Нестор неожиданно понял, что капитан ему не нравится. Этот маленький человечек с хипповскими волосами вызывал в нем чувство неприятия, сравнимое с чувством к местному населению. Ему казалось: как от капитана, так и от аборигенов исходит какой-то запах, странный, ни с чем не сравнимый. Он нервничал оттого, что капитан будто несет в себе нечто значимое, чего в нем на самом деле нет. Кривые ноги во вьетнамках, шорты, истертые до первородной белизны хлопка, руки, густо поросшие рыжими волосами… Нищая обезьяна, и только!
Нестор не хотел идти с ним в Антарктику.
Но понимал, что пойдет.
В этот день они успели закупить только то, что было необходимо для ловли рыбы.
Давиди погрузил покупки на резиновую лодочку и повез на свою «Пеперчино». Он даже не попрощался.
Нестор встретился с другом, и опять они полночи просидели на «Светлане», истощая винные запасы. О Боге больше не говорили, все больше о женщинах и детях.
Нестор сетовал на то, что его дочь и сын еще маленькие, что их еще тащить и тащить, что он хотел бы совершить восхождение вниз, но туда, «вниз», детей с собой не возьмешь, а потому свобода светит Нестору не ранее, чем через десять лет.
Он вслух завидовал другу, что у того сыну уже двадцать пять, что он может быть настолько свободным, насколько может быть свободным человек.
К двум часам ночи выпили шесть бутылок. Молчали в удовольствие, разглядывая тропическое небо с драгоценными россыпями галактик. Нестор лениво загадывал желания вслед падающим звездам и просто блаженно улыбался от невероятной роскошной ночи. Хмельной и довольный, он вдруг поймал в себе и крепко удержал чувство уверенности в правильно принятом решении. Да-да! Антарктика — это то, что докажет ему, что он МОЖЕТ! Самое важное — себе!
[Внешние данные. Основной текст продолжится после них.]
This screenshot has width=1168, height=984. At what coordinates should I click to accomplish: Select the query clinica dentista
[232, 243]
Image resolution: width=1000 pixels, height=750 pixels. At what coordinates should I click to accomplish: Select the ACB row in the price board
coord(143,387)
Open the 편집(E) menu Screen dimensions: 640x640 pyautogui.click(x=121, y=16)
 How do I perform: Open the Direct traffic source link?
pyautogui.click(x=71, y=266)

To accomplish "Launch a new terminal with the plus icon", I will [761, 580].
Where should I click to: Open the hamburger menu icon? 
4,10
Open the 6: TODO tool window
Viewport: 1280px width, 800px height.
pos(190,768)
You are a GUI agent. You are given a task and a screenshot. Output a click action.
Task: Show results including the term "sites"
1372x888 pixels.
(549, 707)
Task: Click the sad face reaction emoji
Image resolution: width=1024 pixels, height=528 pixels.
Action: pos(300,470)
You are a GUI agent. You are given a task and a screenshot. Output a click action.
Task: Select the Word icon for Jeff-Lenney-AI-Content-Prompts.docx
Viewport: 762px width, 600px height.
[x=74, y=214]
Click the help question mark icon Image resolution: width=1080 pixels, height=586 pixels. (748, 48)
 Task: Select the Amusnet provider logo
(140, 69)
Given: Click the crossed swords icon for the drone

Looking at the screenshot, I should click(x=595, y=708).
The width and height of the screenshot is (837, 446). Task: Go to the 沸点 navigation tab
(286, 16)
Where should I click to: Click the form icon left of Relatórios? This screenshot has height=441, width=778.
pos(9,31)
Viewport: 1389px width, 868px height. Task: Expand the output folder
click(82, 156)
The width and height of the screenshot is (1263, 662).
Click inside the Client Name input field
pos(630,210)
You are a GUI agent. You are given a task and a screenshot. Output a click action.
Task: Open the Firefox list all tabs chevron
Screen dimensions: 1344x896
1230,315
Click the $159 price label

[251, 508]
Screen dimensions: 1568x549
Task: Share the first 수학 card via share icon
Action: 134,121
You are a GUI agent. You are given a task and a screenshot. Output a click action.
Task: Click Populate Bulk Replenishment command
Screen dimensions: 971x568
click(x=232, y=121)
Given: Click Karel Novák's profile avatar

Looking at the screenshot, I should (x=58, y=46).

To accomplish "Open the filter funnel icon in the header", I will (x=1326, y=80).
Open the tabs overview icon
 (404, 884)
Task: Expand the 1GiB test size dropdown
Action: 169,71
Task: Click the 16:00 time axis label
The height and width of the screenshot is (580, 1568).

Никому другому!.. Он понимал, что вернется домой и расскажет о путешествии только детям, даже не своей девушке, преподнеся им историю как некую сказку в духе Джека Лондона. Он уже давно не нуждался в признании сторонних людей, в их оценке его действий, творчества, чего-либо. Ему было безразлично даже мнение президента, приехавшего смотреть на дворец, выстроенный Нестором для студенческого друга первого лица.
— Вы очень талантливый человек! — похвалил президент.
Нестор поблагодарил вежливо, но на новосельный обед не остался. Он знал, что сильные мира сего относятся к творцам как к обслуживающему персоналу. А Нестор себя творцом считал. И сам относился к власть имущим как к плебеям. За стол с ними садился крайне редко.
Нестор проводил слипающимися от тропической неги глазами падающую звезду и вслух произнес:
— Сейчас бы юную, нежную!
— Ага, — согласился друг. — Ведь она где-то есть — эта юная, нежная!